Should I Stay or Should I Go?

Dec 17, 2012

by Michael MacRae ASME.org

You committed your future to engineering, offering up a dowry worth thousands of dollars in student loans to earn that degree. But the thrill is gone. You're not moving up, you rarely get a chance to show your skills and whole days go by without high-level technical interaction with colleagues. The differences seem irreconcilable. Is it time to break up?

It's a tough choice. You thought engineering was going to be the career for you. It sure looked cool from afar, with its come-hither promises of financial reward, intense professional stimulation and long-term career satisfaction. Best yet, it was so available — you knew engineering would offer up countless opportunities for a good career fit.

You're not going through this alone. Google "I HATE BEING AN ENGINEER" and you will find pages and pages of kindred spirits — wayward engineers carousing the blogs, online forums and social networks for new career hook-ups.

Keeping engineering majors in college and on track for timely graduation is an established challenge in academia. Industry, which can't seem to hire enough new engineers to replace retiring veterans, is still behind. Their challenge isn't only to keep good employees from jumping ship with a competitor — it's to keep them from leaving the profession entirely.

When an otherwise motivated, skilled engineer leaves the field for pastures that may or may not be greener, it's a big loss — and not only to the profession. The biggest loser is often the disillusioned engineer, who walks away from a massive financial and emotional investment in an engineering degree that, perhaps more than ever, should be a ticket to a future of unlimited opportunity for intellectual and financial satisfaction.

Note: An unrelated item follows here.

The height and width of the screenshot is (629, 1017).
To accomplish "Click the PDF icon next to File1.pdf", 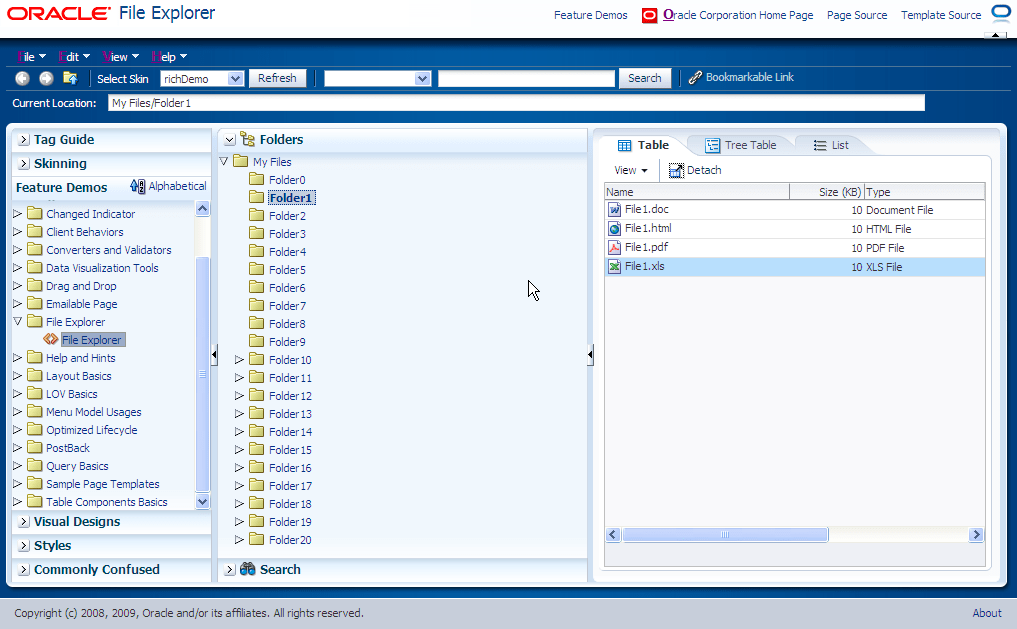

A glimpse into the psyche of the at-risk engineer may help employers and engineers come together.

What's Missing?

"The face of engineering is changing," blogs Tim McAward, vice president and engineering product leader for Kelly Services Outsourcing and Consulting Group (Troy, MI). "Due to the impact of the high demand for engineers in the U.S., many companies are challenged to recruit and retain talent. And the satisfaction of their employees will be key."

Engineers are highly skilled, results-oriented, and — despite the cliché of the nerd-loner — extremely motivated by working closely with others. But whether in a two-person consultancy or at the lofty heights of NASA, many engineers are tasked with projects that require technical skills without also providing an environment offering collaboration, problem-solving, and other perks that satisfy the engineering mind and soul.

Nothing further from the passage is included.